BEGIN Passage to read

I have more trust that tomorrow will come than I did six years ago, still I live as if I’m breaths away from dying. I feel overwhelmed with the idea of dying which makes me wonder what will happen to all my plants I’ve worked so hard to nurture? Who will take my frogs if I die? Will they appreciate small moments with aquatic frogs and cute poses by the tree frogs?

And Joe, who will care for Joe? He’s 14. I’m his second home. Being passed around can be difficult.

My CNA has covid and will be gone for a bit. I was with her a day before she tested positive. I’ve consistently tested negative, as well as no fever.

You know what’s funny? I’ve got a very nice fill in but she’s not up to par with my regular CNA. Despite calling her a psychopath lol, her standard of care is significantly higher than others; this, on top of taking the time to get to know me, makes her a really good CNA.

I like the person I have right now, the cat does, too, but would she ever take the time to get to know me and work with me long term? I wonder, if I had to get a new CNA will it be difficult again? I’ve come to understand how difficult my OCD can be to work with.

I wish my regular CNA had to experience two clients before returning to me. The feeling of not knowing what you’ve got till it’s gone, goes both ways.

She most certainly has OCD though it manifests itself differently. Somehow we work well together. We’ve even sit down and talk about the books I have on OCD.

There’s a Japanese artist named Yayoi Kusama whom I relate to very well. She’s got OCD and other issues but it’s her OCD that I relate to the most.

Yayoi shamelessly paints what she sees in her head, in bright colors.

She’s known for painting dots and pumpkins.

Yayoi helped me let go of shame concerning how I express chatter in art form.

I scribble and sketch in order to process the constant talking in my head and the oppressive amount of stimulation I feel.

END Passage to read
BEGIN Dataset excerpts

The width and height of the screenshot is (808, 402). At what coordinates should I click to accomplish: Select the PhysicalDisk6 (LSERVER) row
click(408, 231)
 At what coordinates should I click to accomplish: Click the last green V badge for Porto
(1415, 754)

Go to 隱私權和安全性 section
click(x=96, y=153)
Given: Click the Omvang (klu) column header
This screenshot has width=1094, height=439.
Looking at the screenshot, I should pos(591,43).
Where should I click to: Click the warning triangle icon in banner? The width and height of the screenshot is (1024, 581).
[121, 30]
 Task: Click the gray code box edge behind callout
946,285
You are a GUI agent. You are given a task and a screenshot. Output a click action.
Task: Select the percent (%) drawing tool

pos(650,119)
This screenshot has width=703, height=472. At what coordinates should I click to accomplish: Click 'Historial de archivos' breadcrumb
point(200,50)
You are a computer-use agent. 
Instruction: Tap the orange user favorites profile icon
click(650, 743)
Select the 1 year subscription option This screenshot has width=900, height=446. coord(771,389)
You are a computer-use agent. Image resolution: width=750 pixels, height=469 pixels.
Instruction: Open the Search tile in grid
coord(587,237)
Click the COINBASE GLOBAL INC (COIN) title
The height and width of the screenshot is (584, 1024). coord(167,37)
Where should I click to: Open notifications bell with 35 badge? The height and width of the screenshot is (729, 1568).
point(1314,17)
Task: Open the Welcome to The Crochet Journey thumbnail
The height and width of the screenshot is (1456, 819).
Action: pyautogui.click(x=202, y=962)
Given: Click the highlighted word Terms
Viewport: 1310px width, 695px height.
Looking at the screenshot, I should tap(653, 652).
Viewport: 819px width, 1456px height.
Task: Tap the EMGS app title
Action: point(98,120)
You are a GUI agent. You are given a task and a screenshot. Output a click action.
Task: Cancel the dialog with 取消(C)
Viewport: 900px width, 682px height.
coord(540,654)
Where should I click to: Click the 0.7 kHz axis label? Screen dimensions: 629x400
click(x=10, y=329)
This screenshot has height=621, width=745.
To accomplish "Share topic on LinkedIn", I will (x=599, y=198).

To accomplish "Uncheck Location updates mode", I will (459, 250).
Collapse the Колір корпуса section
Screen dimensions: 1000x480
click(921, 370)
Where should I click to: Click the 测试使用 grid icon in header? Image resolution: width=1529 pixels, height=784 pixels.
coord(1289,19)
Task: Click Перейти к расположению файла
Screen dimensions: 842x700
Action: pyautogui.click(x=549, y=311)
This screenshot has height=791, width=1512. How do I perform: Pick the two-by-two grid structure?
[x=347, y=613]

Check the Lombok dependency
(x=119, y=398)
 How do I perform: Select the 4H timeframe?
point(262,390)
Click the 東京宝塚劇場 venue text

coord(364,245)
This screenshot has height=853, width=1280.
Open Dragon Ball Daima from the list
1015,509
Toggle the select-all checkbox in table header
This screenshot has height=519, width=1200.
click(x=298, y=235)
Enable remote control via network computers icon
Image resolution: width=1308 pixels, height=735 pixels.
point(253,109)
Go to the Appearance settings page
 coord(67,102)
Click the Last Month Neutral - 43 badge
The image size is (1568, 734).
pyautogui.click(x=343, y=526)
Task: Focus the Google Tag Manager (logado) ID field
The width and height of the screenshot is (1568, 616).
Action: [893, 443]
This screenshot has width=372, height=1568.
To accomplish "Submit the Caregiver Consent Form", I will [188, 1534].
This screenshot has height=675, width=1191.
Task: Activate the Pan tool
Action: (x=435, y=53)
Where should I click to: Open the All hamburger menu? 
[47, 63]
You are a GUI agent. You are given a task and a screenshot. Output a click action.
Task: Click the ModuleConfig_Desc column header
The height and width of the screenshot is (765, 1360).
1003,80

END Dataset excerpts

Task set
1. Duplicate part of the personal essay, beginning at the words "And Joe, who" and stopping after "as no fever.".
2. In the personal essay, what is Yayoi Kusama known for painting?

Solutions to the exercise
1.
And Joe, who will care for Joe? He’s 14. I’m his second home. Being passed around can be difficult.

My CNA has covid and will be gone for a bit. I was with her a day before she tested positive. I’ve consistently tested negative, as well as no fever.

2. Dots and pumpkins.